Task requirements: Exact copy, no pictures: reproduce the lines from the one that holds "You are a GUI" through the end of the entries.
= = = = =
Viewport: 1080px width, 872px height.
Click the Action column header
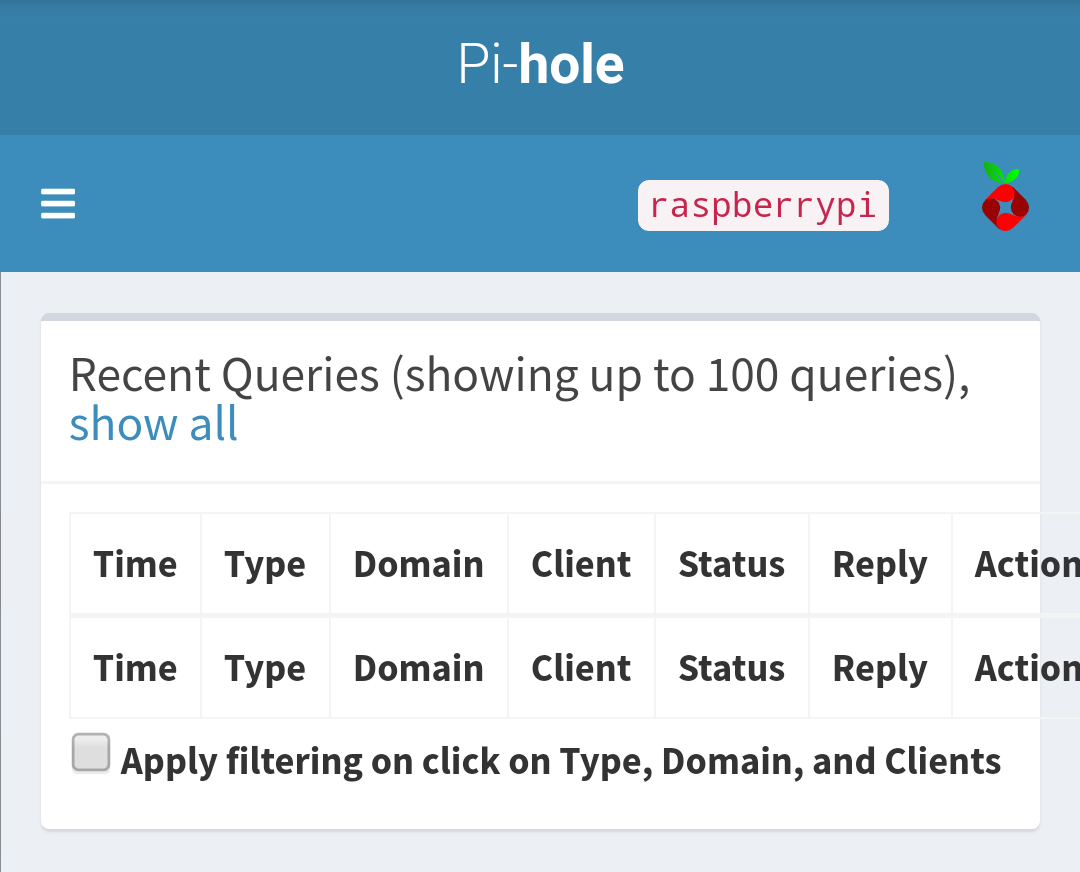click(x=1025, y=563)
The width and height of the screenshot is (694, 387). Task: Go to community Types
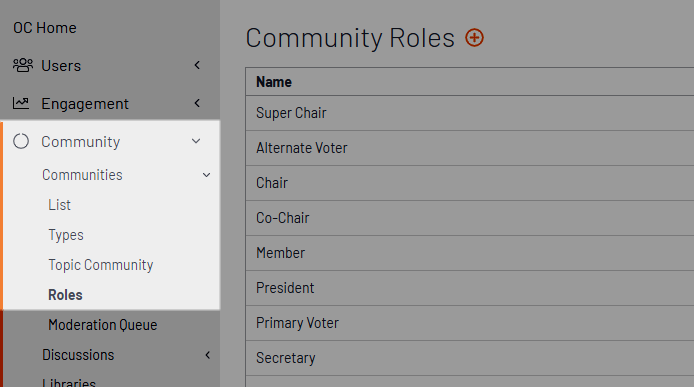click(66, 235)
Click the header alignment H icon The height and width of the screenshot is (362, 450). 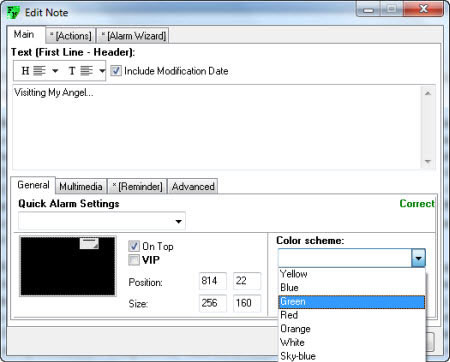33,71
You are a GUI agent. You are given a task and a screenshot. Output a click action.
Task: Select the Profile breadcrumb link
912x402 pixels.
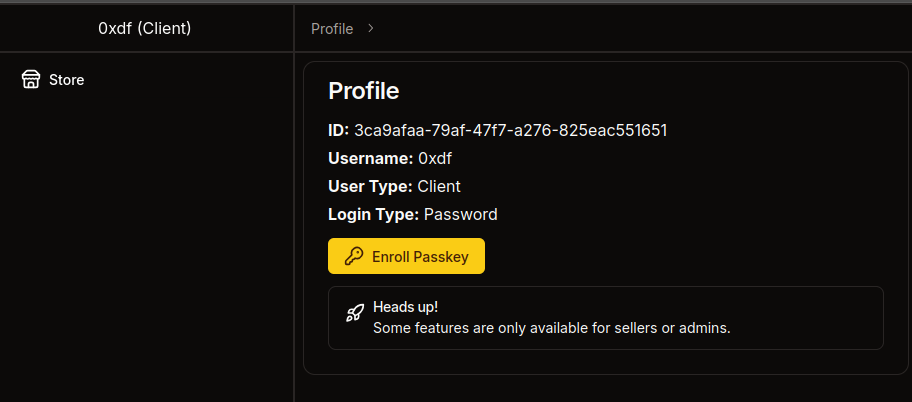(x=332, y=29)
= = = = =
Written solution:
You are a GUI agent. You are given a task and a screenshot. Output a click action.
Task: Select the Profile breadcrumb link
912x402 pixels.
(x=332, y=29)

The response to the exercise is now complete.